[Opening Text section]

Religion, sexuality, death - whatever the topic, writers always rely on the perspective earned from experience to fuel their work. Younger writers often have an understandable absence of such perspective and so tend to use pain and confusion as substitutes. It may not always be the most insightful work but it can often be a thrilling read.
Enter Matthew J. Trafford. His debut collection of short stories, The Divinity Gene , draws from the deaths of multiple close friends to ruminate on the links between the afterlife, sexuality and religion - all of it worked through a sci-fi grater and laced with black humour, surrealism and tender humanity.
"I don't subscribe totally to this writing as a stand-in for therapy school but, yeah, being able to tell stories about death, which I don't think happens all the time in our popular culture, was part of the grieving experience and part of accepting what my life experience had been. That was all I could bring to the page," he says.

[Closing Text section]

Tasks to perform:
1. List the topics the article names in its opening sentence.
2. Set down the article's wording starting with "Enter Matthew J." and going on through "and tender humanity.".
3. Summarize the article in two sentences.
Rely only on the article for everything that comes next.

[Opening Recorded information section]

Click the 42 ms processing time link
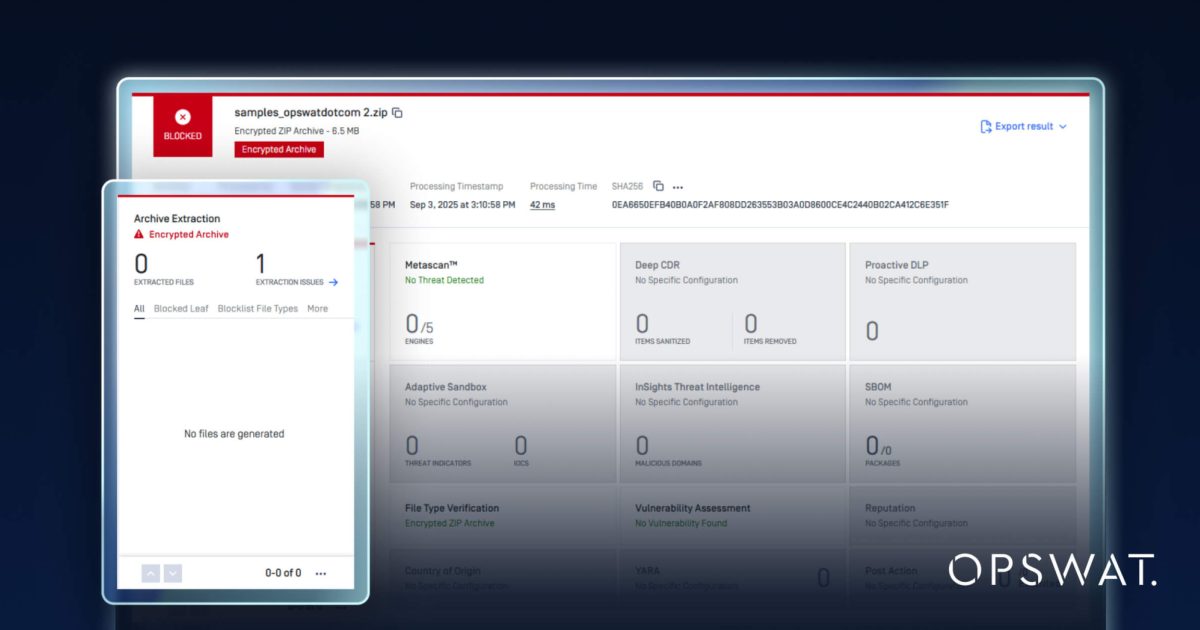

[Closing Recorded information section]

Solved tasks:
1. Religion, sexuality, death

2.
Enter Matthew J. Trafford. His debut collection of short stories, The Divinity Gene , draws from the deaths of multiple close friends to ruminate on the links between the afterlife, sexuality and religion - all of it worked through a sci-fi grater and laced with black humour, surrealism and tender humanity.

3. Writers draw on the perspective earned from experience, while younger writers often substitute pain and confusion, which can make for thrilling if not always insightful work. Matthew J. Trafford's debut short story collection, The Divinity Gene, draws on the deaths of several close friends to explore links between the afterlife, sexuality and religion, and he says telling stories about death was part of his grieving experience.